BEGIN Records supplied

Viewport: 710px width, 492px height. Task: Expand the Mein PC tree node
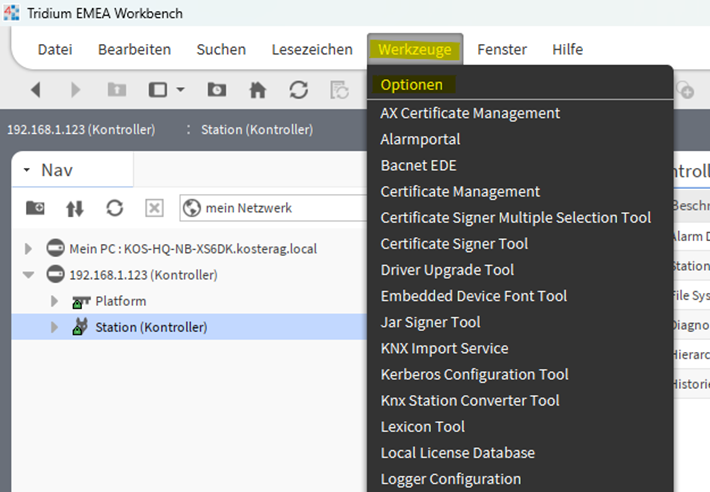click(29, 248)
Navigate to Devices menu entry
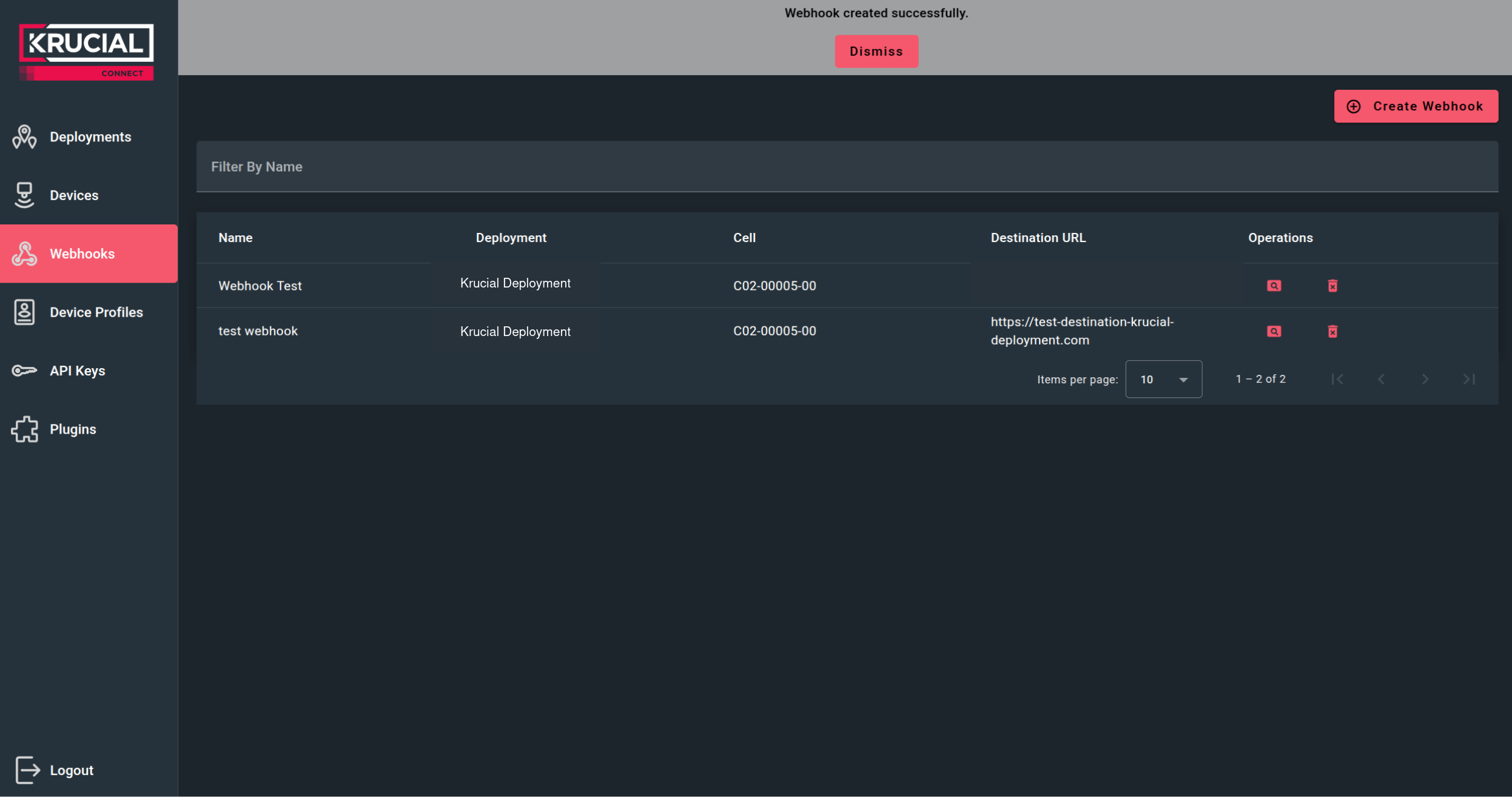 click(x=74, y=195)
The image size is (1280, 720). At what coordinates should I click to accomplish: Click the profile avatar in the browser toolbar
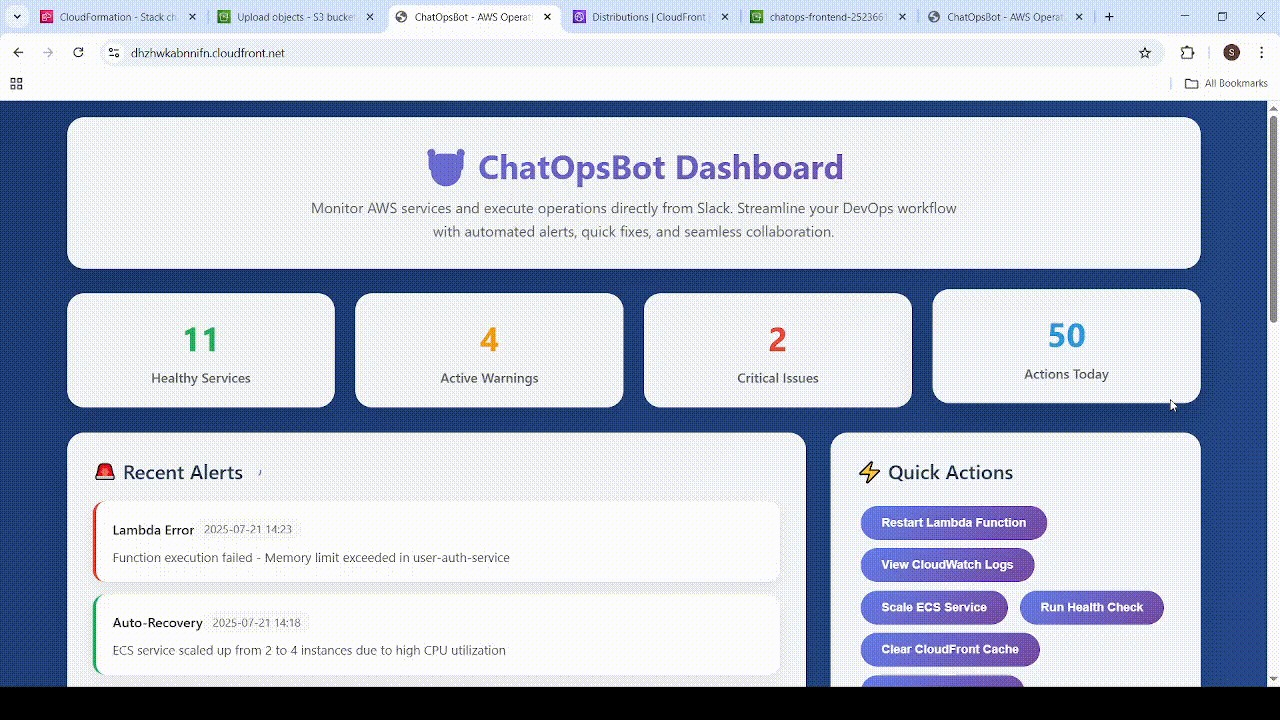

END Records supplied

> _What you have to do_: Rewrite all of the data above as a numbered list, leaving out blank lines and the pictures.

> _The answer_:
1. Viewport: 710px width, 492px height. Task: Expand the Mein PC tree node
2. click(29, 248)
3. Navigate to Devices menu entry
4.  click(x=74, y=195)
5. The image size is (1280, 720). At what coordinates should I click to accomplish: Click the profile avatar in the browser toolbar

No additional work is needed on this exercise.